▶ _MATERIAL PROVIDED_
★ ★ ★ ★ ★ ★ ★
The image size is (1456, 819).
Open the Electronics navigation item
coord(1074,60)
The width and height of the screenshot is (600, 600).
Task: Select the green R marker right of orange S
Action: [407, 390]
★ ★ ★ ★ ★ ★ ★
Please reproduce the material in its entirety, exactly as it stands.

The image size is (1456, 819).
Open the Electronics navigation item
coord(1074,60)
The width and height of the screenshot is (600, 600).
Task: Select the green R marker right of orange S
Action: [407, 390]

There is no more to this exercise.